— What to work on —
Every word of every entry must be retyped exactly.

— Provided records —

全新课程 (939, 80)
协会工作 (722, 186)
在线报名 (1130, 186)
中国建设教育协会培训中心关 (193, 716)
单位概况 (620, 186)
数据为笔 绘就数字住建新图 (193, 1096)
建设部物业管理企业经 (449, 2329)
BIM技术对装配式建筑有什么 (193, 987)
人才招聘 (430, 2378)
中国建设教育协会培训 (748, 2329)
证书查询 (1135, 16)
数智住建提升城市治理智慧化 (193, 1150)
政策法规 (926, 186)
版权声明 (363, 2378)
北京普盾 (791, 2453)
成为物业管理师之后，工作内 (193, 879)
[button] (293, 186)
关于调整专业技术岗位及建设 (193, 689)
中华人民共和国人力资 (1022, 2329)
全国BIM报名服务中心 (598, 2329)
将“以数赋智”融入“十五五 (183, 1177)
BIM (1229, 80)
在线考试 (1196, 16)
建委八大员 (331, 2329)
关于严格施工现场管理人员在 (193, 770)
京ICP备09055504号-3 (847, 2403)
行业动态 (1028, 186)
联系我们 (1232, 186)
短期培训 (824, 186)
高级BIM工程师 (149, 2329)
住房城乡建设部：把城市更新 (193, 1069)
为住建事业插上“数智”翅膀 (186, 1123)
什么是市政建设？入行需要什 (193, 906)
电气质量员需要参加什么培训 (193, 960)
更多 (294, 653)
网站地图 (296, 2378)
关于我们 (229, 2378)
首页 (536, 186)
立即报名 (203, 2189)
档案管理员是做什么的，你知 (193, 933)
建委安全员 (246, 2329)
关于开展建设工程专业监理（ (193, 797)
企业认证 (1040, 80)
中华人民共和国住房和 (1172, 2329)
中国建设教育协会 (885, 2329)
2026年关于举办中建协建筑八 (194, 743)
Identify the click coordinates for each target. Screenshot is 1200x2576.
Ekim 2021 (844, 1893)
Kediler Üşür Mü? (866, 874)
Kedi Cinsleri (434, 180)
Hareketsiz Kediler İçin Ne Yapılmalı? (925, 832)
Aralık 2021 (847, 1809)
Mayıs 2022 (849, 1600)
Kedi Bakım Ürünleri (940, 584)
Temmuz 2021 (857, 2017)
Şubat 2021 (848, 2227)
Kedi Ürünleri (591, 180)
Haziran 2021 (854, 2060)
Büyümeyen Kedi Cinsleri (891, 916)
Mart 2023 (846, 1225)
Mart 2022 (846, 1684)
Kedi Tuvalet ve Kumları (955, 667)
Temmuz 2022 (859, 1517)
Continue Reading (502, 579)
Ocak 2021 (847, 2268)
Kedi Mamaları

— Reply —
全新课程 (939, 80)
协会工作 (722, 186)
在线报名 (1130, 186)
中国建设教育协会培训中心关 (193, 716)
单位概况 (620, 186)
数据为笔 绘就数字住建新图 (193, 1096)
建设部物业管理企业经 (449, 2329)
BIM技术对装配式建筑有什么 (193, 987)
人才招聘 (430, 2378)
中国建设教育协会培训 (748, 2329)
证书查询 (1135, 16)
数智住建提升城市治理智慧化 (193, 1150)
政策法规 (926, 186)
版权声明 (363, 2378)
北京普盾 (791, 2453)
成为物业管理师之后，工作内 (193, 879)
[button] (293, 186)
关于调整专业技术岗位及建设 (193, 689)
中华人民共和国人力资 (1022, 2329)
全国BIM报名服务中心 (598, 2329)
将“以数赋智”融入“十五五 (183, 1177)
BIM (1229, 80)
在线考试 (1196, 16)
建委八大员 (331, 2329)
关于严格施工现场管理人员在 (193, 770)
京ICP备09055504号-3 (847, 2403)
行业动态 (1028, 186)
联系我们 (1232, 186)
短期培训 (824, 186)
高级BIM工程师 (149, 2329)
住房城乡建设部：把城市更新 (193, 1069)
为住建事业插上“数智”翅膀 (186, 1123)
什么是市政建设？入行需要什 (193, 906)
电气质量员需要参加什么培训 (193, 960)
更多 (294, 653)
网站地图 (296, 2378)
关于我们 (229, 2378)
首页 (536, 186)
立即报名 (203, 2189)
档案管理员是做什么的，你知 (193, 933)
建委安全员 (246, 2329)
关于开展建设工程专业监理（ (193, 797)
企业认证 (1040, 80)
中华人民共和国住房和 (1172, 2329)
中国建设教育协会 (885, 2329)
2026年关于举办中建协建筑八 (194, 743)
Identify the click coordinates for each target. Screenshot is 1200x2576.
Ekim 2021 (844, 1893)
Kediler Üşür Mü? (866, 874)
Kedi Cinsleri (434, 180)
Hareketsiz Kediler İçin Ne Yapılmalı? (925, 832)
Aralık 2021 (847, 1809)
Mayıs 2022 (849, 1600)
Kedi Bakım Ürünleri (940, 584)
Temmuz 2021 (857, 2017)
Şubat 2021 (848, 2227)
Kedi Ürünleri (591, 180)
Haziran 2021 (854, 2060)
Büyümeyen Kedi Cinsleri (891, 916)
Mart 2023 (846, 1225)
Mart 2022 (846, 1684)
Kedi Tuvalet ve Kumları (955, 667)
Temmuz 2022 (859, 1517)
Continue Reading (502, 579)
Ocak 2021 (847, 2268)
Kedi Mamaları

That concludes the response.